Il posa la naissance de son index sur son bras nu. Bella eut un mouvement de recul et appuya une nouvelle fois sur la sonnette.
- Ne me touchez surtout pas.
- Si vulnérable, si belle et combative malgré que ça ne sert à rien, énuméra-t-il avec un petit rire. J'aime beaucoup ça.
Un souffle tremblant s'échappa d'entre ses lèvres sèches alors qu'elle entendait le liquide de son thé continuait de se déverser sur la table et à ses pieds.
- Je reviendrais ma chère Isabella, je me suis surpris à aimer votre compagnie.
- Ce n'est pas réciproque, rétorqua Bella en dévisageant les ténèbres.
il rit à nouveau...un rire lent et qui dégageait une odeur fétide.
- J'ai remarqué des fissures sur le bâtiment, je trouve ça scandaleux que de pauvres enfants aveugles soient obligés de vivre dans un tel endroit qui aurait fortement besoin de travaux. Je pense que ça ferait un excellent début de campagne vous ne pensez pas Bella ?
Elle se sentait oppressée, en danger, piégée sous la menace. Elle avait l'impression que son visage était proche du sien et qu'il humait son odeur sans vergogne. Bella se raidit, luttant contre les larmes qui jusqu'à maintenant demeuraient figées dans le creux de ses paupières.
- Je reviendrai avec mon équipe, je dois absolument faire quelque chose pour ce bâtiment, et cela nous permettra de nous revoir, j'ai déjà tellement hâte de...
- Bella ?
Pousser un soupir maintenant ? Elle n'y parvenait pas.
- Oui Joe ? S'enquit-elle d'une voix faussement posée et qui malgré tout tremblait.
Silencieusement elle priait pour que Joe ne fasse pas une erreur qui pourrait lui coûter cher. Silencieusement Bella priait pour que Joe ait compris son alerte sans la révéler devant cet homme.
- Je vais fermer le réfectoire mademoiselle Bella, je suis désolé mais je dois...

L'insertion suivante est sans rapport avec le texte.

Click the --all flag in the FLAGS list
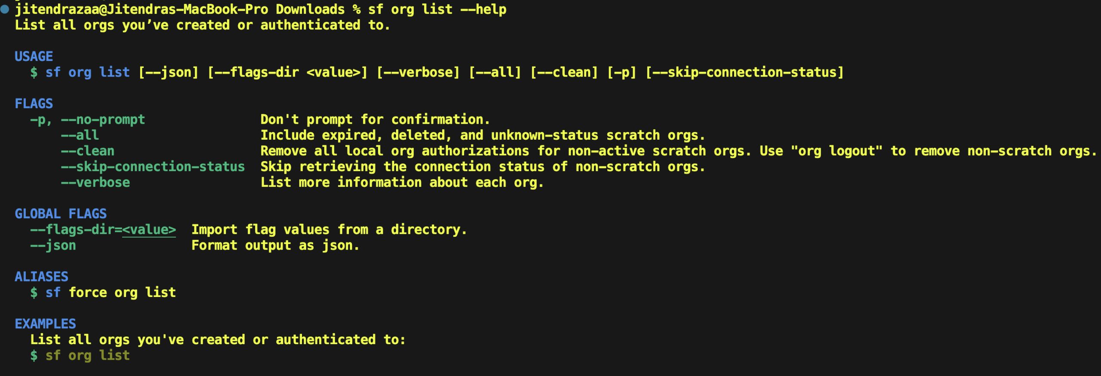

- Oh non par pitié ne vous en prenez pas à cette charmante jeune femme, le coupa George Stanford. C'est de ma faute si elle se trouve toujours ici.
- Oh et vous êtes ?
Bella masqua son soulagement derrière une expression impassible mais qui vacillait dangereusement. Joe savait et le fait qu'il sache la réconforta.
- George Stanford, un futur candidat dans la course au poste de sénateur.
Pour parfaire la comédie Bella rajouta après un élan de courage.
- Monsieur Stanford souhaite braquer les caméras sur le centre car il manque cruellement de travaux.
- C'est formidable ça !
- Je m'engage à faire au mieux.
Bella exhala plusieurs soupirs de peur en attendant que Joe mette fin à son calvaire.
- Bella tu dois vraiment rejoindre ta chambre, la journée a été très longue.
- Oui tu as raison.
- Je vais vous laisser, lança Stanford. Mademoiselle Hudson, ça a été un plaisir et me tarde de vous revoir.
Sa voix...bien que chaleureuse et posée, masquait en réalité un désir de lui faire comprendre qu'elle n'avait aucun moyen de lui échapper.
Il savourait le pouvoir qu'il avait sur elle...tout simplement. Une nausée lui prit la gorge et elle se sentit obligée de porter ses doigts sur celle-ci...comme si ce geste l'aiderait à la faire respirer.
Le regard baissé, elle attendit que Joe se manifeste avant d'envisager le moindre fait et geste. Son ouïe était brouillée par la peur, et brusquement Bella eut l'impression d'être davantage vulnérable, comme si on essayait de lui arracher les derniers sens qui lui restait.
- Bella, que s'est-il passé ?
Elle sursauta quand il lui prit les épaules.
- Il...il est parti ? S'empressa-t-elle de demander en posant mains sur ses bras pour les agripper désespérément.
- Oui, il est parti, mais qui est-ce ? Qu'est-ce qu'il te voulait ?
Son cœur qui battait trop fort l'empêchait de respirer et la noirceur dans laquelle elle était prisonnière avait retrouvé cette terrifiante impression qu'elle était devenue rouge sang.
George Stanford n'était pas seulement l'ami de celui qui l'avait acheté, il était celui qui l'avait trouvé. Le choc fut si brutal qu'elle enfonça ses ongles dans les épaules de Joe.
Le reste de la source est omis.